Graffiti marks a wall in the ghost city of Pripyat near Chernobyl's reactor No. 4, in Ukraine

This post is in partnership with Worldcrunch, a new global-news site that translates stories of note in foreign languages into English. The article below was originally published in Le Figaro.

CHERNOBYL — With clockwork cadence, a 27-ton hydraulic hammer suspended from a huge crane pounds rhythmically on a large pillar, pushing it 24 m deep into the earth. Right next to it stands Chernobyl's infamous reactor No. 4, which is draped in a shapeless steel sarcophagus. The protective cover is more for show than anything else, considering the isotopes that keep leaking out of it.

A quarter-century after the nuclear disaster April 26, 1986, this obsessive drilling sound punctuates the building site of a huge state-of-the-art radioactive shield. More than a shield really, the $2 billion Novarka project, as it is known, is a coffin. Its aim is to lock up the radioactive monster once and for all, and put an end to this disastrous legacy of the Soviet Union in about four years.

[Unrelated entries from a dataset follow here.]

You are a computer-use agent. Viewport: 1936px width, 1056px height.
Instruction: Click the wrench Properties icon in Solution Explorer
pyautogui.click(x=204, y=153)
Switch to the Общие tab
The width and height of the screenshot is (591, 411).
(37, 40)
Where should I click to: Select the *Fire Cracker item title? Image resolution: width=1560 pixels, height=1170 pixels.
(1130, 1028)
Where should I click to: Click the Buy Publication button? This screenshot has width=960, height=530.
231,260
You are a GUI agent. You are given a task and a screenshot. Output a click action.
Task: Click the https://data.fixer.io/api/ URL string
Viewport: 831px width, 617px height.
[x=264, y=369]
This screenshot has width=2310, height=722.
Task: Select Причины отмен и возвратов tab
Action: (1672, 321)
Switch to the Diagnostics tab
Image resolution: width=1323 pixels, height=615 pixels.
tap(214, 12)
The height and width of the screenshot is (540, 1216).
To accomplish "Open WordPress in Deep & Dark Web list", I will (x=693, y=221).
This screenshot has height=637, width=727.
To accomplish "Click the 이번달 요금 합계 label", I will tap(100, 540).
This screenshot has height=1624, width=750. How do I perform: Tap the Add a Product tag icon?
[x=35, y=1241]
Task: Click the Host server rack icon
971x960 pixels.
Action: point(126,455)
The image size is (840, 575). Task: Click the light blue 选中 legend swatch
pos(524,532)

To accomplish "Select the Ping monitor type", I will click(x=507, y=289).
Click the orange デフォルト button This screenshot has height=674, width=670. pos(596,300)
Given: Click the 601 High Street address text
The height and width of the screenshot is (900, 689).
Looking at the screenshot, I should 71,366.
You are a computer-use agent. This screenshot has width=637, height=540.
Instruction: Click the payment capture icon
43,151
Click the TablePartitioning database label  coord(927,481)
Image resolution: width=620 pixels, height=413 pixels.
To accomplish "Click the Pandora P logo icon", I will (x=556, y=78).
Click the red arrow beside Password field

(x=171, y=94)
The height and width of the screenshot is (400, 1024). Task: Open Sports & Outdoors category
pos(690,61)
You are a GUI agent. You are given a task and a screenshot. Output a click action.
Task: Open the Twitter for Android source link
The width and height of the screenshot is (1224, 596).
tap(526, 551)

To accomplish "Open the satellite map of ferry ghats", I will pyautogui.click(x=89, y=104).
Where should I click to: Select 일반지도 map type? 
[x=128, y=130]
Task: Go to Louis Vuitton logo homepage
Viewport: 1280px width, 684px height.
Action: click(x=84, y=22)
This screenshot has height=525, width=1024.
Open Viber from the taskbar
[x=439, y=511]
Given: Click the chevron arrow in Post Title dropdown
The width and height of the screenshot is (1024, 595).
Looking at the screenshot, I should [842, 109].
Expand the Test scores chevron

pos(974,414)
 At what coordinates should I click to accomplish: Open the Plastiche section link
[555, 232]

The Novarka project is a joint venture involving French companies Bouygues and Vinci, which are currently working on the structure's foundation. Philippe Regnault is the head of the project's civil-engineering department. One of his favorite pastimes is to draw red crosses on a map to indicate where supporting pillars have already been driven into the earth. "In December, I'll be done with my pillars," he says.

This is not Regnault's first overseas assignment. Before arriving in Ukraine, he helped build a launchpad for the European spaceport in French Guiana, a thermoelectric power station in Pakistan and a gas tank in Egypt. In Ukraine, he doesn't have to deal with the jungle or Asian monsoons. But he does face an insidious, invisible enemy whose presence can only be detected through the high-pitched vibration of the Geiger counter. "That's why this building site looks like absolutely none other," Regnault says.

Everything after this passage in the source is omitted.